→ Problem details
From the entries below, report only the number of lines that contain the word "Falcon".

-- Records to use follows --

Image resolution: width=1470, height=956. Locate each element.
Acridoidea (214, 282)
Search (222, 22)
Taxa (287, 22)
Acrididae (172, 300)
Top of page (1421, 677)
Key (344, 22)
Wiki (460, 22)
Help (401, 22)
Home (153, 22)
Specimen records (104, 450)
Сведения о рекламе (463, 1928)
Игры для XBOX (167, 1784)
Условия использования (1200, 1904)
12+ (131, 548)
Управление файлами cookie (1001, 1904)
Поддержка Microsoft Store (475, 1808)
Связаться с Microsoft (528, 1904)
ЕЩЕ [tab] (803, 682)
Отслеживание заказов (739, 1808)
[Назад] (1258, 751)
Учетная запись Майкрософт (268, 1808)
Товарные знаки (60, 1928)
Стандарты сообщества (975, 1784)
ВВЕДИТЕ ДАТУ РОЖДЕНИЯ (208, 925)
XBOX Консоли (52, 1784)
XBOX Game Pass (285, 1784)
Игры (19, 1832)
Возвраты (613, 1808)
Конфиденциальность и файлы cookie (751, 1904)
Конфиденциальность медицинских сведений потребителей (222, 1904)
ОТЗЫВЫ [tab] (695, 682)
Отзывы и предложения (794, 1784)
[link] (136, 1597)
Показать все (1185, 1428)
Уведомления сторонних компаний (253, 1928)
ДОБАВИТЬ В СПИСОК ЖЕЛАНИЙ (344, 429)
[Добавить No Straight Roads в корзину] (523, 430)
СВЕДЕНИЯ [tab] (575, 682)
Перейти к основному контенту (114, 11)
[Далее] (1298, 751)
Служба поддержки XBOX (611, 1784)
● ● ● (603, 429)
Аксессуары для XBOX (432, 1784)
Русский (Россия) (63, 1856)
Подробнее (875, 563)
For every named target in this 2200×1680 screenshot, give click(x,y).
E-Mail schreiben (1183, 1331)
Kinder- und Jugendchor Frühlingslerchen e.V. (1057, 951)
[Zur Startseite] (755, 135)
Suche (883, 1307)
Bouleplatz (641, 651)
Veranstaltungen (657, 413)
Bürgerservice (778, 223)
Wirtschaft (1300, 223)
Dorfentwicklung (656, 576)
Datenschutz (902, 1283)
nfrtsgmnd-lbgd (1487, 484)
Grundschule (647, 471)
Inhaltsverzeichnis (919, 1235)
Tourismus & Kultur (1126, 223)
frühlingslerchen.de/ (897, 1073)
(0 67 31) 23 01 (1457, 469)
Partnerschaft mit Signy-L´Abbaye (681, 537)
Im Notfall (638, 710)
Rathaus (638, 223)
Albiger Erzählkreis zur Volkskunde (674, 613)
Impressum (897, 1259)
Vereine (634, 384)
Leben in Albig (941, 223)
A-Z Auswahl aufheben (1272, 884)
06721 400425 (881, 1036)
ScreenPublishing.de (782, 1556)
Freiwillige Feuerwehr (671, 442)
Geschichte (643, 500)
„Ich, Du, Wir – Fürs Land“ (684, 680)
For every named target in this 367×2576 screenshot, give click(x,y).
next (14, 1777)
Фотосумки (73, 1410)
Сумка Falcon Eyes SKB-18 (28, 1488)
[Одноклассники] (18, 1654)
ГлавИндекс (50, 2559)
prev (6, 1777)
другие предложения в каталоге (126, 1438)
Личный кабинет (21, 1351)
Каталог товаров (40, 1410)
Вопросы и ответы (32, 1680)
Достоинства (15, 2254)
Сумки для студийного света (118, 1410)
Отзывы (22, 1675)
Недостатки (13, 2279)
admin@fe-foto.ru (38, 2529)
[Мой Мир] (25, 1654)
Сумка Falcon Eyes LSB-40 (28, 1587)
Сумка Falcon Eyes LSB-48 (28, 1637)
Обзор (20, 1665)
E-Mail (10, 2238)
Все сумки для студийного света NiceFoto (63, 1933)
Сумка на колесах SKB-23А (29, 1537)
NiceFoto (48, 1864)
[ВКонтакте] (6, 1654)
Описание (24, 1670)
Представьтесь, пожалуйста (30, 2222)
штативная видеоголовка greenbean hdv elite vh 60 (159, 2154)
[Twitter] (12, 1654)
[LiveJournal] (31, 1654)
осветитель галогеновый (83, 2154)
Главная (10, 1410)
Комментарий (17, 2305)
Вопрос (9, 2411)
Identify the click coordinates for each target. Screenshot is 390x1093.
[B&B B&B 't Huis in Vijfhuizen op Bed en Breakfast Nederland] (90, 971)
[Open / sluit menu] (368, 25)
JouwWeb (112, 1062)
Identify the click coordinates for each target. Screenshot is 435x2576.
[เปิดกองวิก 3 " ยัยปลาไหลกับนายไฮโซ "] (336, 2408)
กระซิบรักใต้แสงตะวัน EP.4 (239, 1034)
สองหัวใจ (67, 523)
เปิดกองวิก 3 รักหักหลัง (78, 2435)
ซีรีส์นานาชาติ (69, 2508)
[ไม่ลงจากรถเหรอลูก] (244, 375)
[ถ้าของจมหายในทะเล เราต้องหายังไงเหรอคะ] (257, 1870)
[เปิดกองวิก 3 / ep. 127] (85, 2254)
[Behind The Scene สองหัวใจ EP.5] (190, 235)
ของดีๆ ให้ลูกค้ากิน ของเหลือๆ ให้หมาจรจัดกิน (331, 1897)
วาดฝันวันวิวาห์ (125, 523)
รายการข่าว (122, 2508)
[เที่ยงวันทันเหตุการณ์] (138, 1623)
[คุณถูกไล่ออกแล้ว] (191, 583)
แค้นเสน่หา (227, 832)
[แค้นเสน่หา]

-- Records to use concluded --

→ Output of the exercise
3